# 75 gallon tank.....please help



## mkhall (May 12, 2011)

At the moment, I have 4 m. auratus (Lake Malawi mbnuba and highly aggressive) 1 algae eater, 1 lace cat, and 1 jewel. The jewel is not with the others at the moment, but I'd like to put them all in the 75 gal. tank. I want to know what everyone thinks about mixing a jewel with m. auratus, please. And I would also like to know what else you would put in this tank. I like larger fish and really like JD's, but don't know about them as community fish. Lots of activity and bright colors is really what I'm after. I'm new to cichlids and want this tank to work very smoothly. All ideas are very much appreciated. 
Thank you!
OOh! Suggested filtration systems are VERY much appreciated. I really don't know what I'm doing when it comes to that. I read about so many different ones, that I really just need some good suggestions.
Thanks again!! I'm really excited!!
 :fish: :thumb:


----------



## samaki (Oct 25, 2002)

Hi Mbunas live in hard water, jewel in neutral to soft water, they can't live togethjer if yu respect which water parameters they required. It depends on what type" of comunity tank yu want to have. A west riverrine tank with jewels, kribs and barbs and synos. Or a malawi tank, with mbunas? yu'll have to make a choice. 
xris


----------



## mkhall (May 12, 2011)

Ok, so my mbunas stay in their own tank. And jewels can tolerate neutral or soft water?
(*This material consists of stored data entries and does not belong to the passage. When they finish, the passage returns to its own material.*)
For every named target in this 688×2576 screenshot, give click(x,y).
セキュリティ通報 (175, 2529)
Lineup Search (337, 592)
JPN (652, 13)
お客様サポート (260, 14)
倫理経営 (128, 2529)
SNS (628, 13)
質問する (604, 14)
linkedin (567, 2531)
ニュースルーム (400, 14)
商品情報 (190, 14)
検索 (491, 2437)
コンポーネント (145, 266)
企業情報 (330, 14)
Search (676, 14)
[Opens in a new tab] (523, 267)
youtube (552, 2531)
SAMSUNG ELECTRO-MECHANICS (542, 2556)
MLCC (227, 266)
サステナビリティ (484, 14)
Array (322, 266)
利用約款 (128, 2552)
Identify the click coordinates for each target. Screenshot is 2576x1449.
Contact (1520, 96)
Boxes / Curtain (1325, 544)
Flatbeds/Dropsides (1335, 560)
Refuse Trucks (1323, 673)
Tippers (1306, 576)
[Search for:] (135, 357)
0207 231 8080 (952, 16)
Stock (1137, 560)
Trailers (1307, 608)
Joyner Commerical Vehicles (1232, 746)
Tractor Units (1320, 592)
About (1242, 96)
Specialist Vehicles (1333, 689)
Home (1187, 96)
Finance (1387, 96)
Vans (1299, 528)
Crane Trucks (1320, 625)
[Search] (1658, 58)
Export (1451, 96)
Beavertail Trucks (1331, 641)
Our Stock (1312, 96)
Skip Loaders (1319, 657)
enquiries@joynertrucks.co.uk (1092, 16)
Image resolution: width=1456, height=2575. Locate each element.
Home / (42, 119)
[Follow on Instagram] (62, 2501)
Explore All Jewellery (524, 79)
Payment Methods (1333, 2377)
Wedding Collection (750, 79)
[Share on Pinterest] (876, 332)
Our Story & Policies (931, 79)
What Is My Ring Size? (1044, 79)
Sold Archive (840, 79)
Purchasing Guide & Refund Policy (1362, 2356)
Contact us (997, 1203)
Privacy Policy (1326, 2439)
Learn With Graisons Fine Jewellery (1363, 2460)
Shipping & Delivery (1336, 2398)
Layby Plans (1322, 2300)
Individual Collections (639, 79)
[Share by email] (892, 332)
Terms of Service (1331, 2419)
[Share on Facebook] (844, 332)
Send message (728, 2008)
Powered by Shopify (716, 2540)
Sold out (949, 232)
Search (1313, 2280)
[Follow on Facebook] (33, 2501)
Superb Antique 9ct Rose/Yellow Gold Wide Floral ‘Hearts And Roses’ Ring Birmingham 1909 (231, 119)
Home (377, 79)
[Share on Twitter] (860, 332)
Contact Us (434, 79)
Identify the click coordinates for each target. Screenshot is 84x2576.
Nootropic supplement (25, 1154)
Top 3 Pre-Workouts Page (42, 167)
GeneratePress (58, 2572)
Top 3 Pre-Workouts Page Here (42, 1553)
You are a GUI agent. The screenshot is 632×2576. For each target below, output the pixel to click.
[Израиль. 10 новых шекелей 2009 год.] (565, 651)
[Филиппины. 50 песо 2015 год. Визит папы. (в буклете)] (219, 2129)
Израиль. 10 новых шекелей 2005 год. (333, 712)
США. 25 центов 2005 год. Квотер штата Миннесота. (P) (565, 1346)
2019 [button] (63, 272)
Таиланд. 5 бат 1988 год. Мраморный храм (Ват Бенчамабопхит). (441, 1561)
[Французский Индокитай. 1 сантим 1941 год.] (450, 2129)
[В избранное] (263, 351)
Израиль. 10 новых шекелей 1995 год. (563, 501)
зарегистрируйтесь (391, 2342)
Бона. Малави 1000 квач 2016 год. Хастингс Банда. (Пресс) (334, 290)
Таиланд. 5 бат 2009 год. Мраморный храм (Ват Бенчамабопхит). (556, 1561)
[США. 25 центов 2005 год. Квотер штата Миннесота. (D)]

So fish around the same size who can tolerate the same water would be my choices?


----------



## samaki (Oct 25, 2002)

HI Yes absolutly  
xris


----------



## AngelHurford (May 2, 2011)

iv got two jewels now n i just added my m/f victorian in with them n they are all doing fine togeather at first my male jewel was a little aggresive but he is that way with any fish.
hes got problems... :lol:


----------



## samaki (Oct 25, 2002)

Hi I would not recommand to keep neutral water fishes with hard waters species, If yu want a true comunity tank, then yu have to keep species that live in the same aeras or waters parameters. Jewels live in west Africa, vics in East Africa and they never share the same habitat nor lake.
xris  
it(s not because some committed errors that all should do the same :lol:


----------